A review by Chris Bolton

Let's get this out of the way right off: Robert Baer is not -- no matter what the publicity materials or breathless reviews might claim -- the "American John le Carre," nor even the American Ian Fleming.

Baer's writing is too fast and fluid, too juiced on action and not as enamored of Old Boys engaging in long conversations over brandy while puzzling out tangled espionage matters, to compare to the old school spymasters like le Carre or Graham Greene. And the refined, debonair Sir James Bond would likely never consort with an agent so uncouth as Max Waller (though he might appreciate Waller's womanizing ways).

Instead, Baer has found a style all his own: less ponderous than le Carre, more left-leaning (and far less long-winded) than Tom Clancy, and breezier than Robert Littell, whose novel The Company could swallow Baer's debut whole and leave plenty of room for dessert.

What Baer brings to the table is a lot of firsthand experience. A former top CIA operative, Baer talks the talk -- and sounds like he really knows what he's talking about. He has already chronicled his riveting, often frustrating experiences in the bestseller See No Evil, which inspired Stephen Gaghan's recent film Syriana.

In fact, the character played by George Clooney, Bob Barnes, is not so loosely based on Baer -- although we can assume, if Baer is still alive and writing novels and appearing on NPR every time they have a CIA-related story, he hasn't shared the Clooney character's grim fate. Perhaps because of a certain syllabic similarity in their names, or the resemblance in their jobs and dealings with the Agency, it's easy to imagine Max Waller as Baer's fictional counterpart -- which led to me picturing a heavy-set, bearded Clooney in the protagonist role throughout Blow the House Down. There are worse things to imagine.

Blow the House Down is a breakneck novel set in an alternate reality very similar to our own, with slight (but key) differences. The plot suggests a theory behind 9/11 that I, certainly, hadn't heard before. While I have strong doubts as to its veracity, the possibility makes for fascinating, fast-paced storytelling.

Baer gets a certain mileage merely out of opening his first chapter with the date: June 21, 2001. Talk about a ticking clock.

During the next three months, veteran CIA officer Max Waller will lose his job, find himself framed as a traitor, and flee the United States with a mysterious photograph that one agent has already died for. The plot might have something to do with the (still unsolved) 1984 abduction and murder of CIA station chief Bill Buckley in Beirut -- though it also touches on a number of other potential strands of conspiracy, including, eventually, the 9/11 hijackers and Osama bin Laden. I didn't have much difficulty understanding the plot as I read the book, but I'll be damned if I can tie it all up into some kind of halfway intelligible summary for this review.
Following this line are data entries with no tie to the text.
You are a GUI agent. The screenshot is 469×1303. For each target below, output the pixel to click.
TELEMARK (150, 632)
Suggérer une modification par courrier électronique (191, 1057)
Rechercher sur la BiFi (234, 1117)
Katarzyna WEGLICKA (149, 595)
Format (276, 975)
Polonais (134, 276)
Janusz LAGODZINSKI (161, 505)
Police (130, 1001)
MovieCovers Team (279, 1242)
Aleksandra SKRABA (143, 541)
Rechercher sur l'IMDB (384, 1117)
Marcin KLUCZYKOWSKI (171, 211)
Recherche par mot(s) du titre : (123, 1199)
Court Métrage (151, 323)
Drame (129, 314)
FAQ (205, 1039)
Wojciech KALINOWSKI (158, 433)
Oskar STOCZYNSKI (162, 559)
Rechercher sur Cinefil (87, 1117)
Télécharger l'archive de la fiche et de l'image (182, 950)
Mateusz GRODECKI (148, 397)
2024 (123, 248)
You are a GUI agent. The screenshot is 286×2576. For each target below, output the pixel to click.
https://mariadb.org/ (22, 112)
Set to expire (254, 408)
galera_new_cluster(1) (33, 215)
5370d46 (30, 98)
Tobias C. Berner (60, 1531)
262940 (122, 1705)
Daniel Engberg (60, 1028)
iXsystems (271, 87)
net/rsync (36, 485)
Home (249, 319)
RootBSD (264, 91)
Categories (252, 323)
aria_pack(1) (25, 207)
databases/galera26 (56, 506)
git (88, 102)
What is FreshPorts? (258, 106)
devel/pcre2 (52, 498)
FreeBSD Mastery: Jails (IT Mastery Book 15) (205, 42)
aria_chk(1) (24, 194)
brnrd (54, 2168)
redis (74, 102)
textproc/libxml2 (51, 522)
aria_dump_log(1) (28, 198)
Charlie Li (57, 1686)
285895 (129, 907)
Suffice it to say, Waller is chased across much of the Middle East and Europe by enemy agents whose affiliations remain shadowy -- in some cases, until the end of the book; in other cases, even now. If you thought the various plot threads of Syriana were headache-inducing, keep a bottle of Excedrin nearby while you read Blow the House Down.

It's nearly impossible to determine where fiction ends and reality begins. Baer litters his novel with so many real names, faces, and incidents -- from the Buckley kidnapping and the conspicuous presence of bin Laden, to the casting of such real-life figures as FBI agent John O'Neill (who was killed in the 9/11 WTC attack) as friend and confidant to Waller. In a Q&A with New Yorker writer Seymour M. Hersh at the end of the book, Baer himself clears the matter up while simultaneously muddying the waters further:

What I really want to do is bring out emotionally that we haven't answered these questions, and until we start telling the truth to each other and to ourselves we're not going to figure out what happened on 9/11 or prevent the next tragedy.

It's tough for me, personally, to swallow Baer's alternative explanation. Then again, prior to the incident, I would have had trouble believing 9/11 could happen in the first place. Is Baer's take any more incredible than the notion of al Qaeda agents living in the U.S. and attending flight school right under the FBI's noses?

The narrative unfolds with deceptive simplicity. Baer doesn't linger on descriptions or spend much time honing his prose to a polished sheen -- and while his tradecraft seems authentic (I'll have to take his word on the dozens of great tidbits littered throughout), he isn't above picking his antagonist out of Central Casting. Max Waller's character could have used a bit more complexity, as well. The novel's headlong thrust doesn't allow much room for le Carre-style introspection -- though I'm not convinced that would be entirely appropriate for a CIA agent of Waller's caliber, anyway -- and there's a bit of bedplay involving Waller and a much younger woman who calls him "Uncle Max" that's, well, a little creepy.

These aren't quibbles, necessarily, or complaints. The fact is, I have difficulty wading through many of le Carre's novels, or those of his true American counterpart, Robert Littell. I get the feeling Robert Baer doesn't have much patience for their writing, himself; he keeps his novel spinning briskly along even as the story elements wind up in a dizzying tangle. It's as though someone had taken the complexity of Syriana and filtered it through a Mission: Impossible-style action thriller.

Blow the House Down is fast and entertaining and raises intriguing possibilities. Max Waller's weary skepticism makes him an enjoyable guide through the tangle of the global intelligence community, with its back-slapping and double-dealings and triple-crosses and constantly reconfigured allegiances. By the end, when the dreaded date September 11th hurtles toward us like a runaway airliner, I found myself riveted and, ultimately, rewarded -- even if I'm still not sure things happened the way Baer imagines they might have.

The cliché is that truth is stranger than fiction. With Blow the House Down, it's hard to know what's fiction and what might be truth... but it's all equally strange.